Discrimination and calibration testing

First, we evaluated the usefulness of the CART risk categories in risk discrimination. As shown in Fig. 3, the area under the receiver operating characteristic curve (ROC-AUC) of the CART risk categories for predicting MACEs was 0.721 (95% CI 0.704–0.738). The discriminatory performance of the CART risk categories was similar to the GRACE score (0.732 [95% CI 0.714–0.748]) (P = 0.674). When the CART risk categories were incorporated into the GRACE score, the updated prediction model underwent an improvement in the ROC-AUC to 0.792 (95% CI 0.776–0.807). There was a significant difference in the ROC-AUC between the updated model and GRACE score alone (0.061, 95% CI 0.036–0.086, P < 0.001). With regard to the classification accuracy, by including the CART risk categories into the GRACE score, 38.6% (95% CI 25.7–51.4%) of patients were correctly reclassified (net reclassification improvement [NRI], P < 0.001) (Fig. 4).
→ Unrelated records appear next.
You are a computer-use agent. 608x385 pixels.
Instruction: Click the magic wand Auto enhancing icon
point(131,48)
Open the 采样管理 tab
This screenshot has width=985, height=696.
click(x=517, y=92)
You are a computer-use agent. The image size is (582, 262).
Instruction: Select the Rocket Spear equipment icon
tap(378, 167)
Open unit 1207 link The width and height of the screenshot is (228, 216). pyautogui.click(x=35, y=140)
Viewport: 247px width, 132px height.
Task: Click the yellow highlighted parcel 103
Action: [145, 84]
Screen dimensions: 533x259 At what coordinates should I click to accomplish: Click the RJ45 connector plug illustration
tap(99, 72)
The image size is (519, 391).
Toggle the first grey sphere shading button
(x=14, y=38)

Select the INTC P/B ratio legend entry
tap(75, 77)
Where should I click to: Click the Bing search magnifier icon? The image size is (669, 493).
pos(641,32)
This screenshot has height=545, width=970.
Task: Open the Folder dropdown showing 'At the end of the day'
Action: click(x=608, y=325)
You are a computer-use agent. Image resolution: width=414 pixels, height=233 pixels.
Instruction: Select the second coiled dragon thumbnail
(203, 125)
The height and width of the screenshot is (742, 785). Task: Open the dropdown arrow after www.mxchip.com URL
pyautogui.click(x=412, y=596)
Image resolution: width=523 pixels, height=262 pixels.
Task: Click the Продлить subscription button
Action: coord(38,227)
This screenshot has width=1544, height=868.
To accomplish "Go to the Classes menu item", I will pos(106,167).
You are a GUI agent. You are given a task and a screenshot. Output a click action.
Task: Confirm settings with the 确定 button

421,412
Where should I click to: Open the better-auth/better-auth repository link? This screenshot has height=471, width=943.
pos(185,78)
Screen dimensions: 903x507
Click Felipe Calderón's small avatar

The integrated discrimination improvement (IDI) was estimated as 0.05 (95% CI 0.04–0.07).

Figure 3
figure 3

Receiver operating characteristic curve analysis. Addition of the risk categories to the GRACE score improved the predictive value for major adverse cardiovascular events. See Table 1 footnote for the definitions of risk categories determined by the white blood cell count, hemoglobin, and mean platelet volume levels.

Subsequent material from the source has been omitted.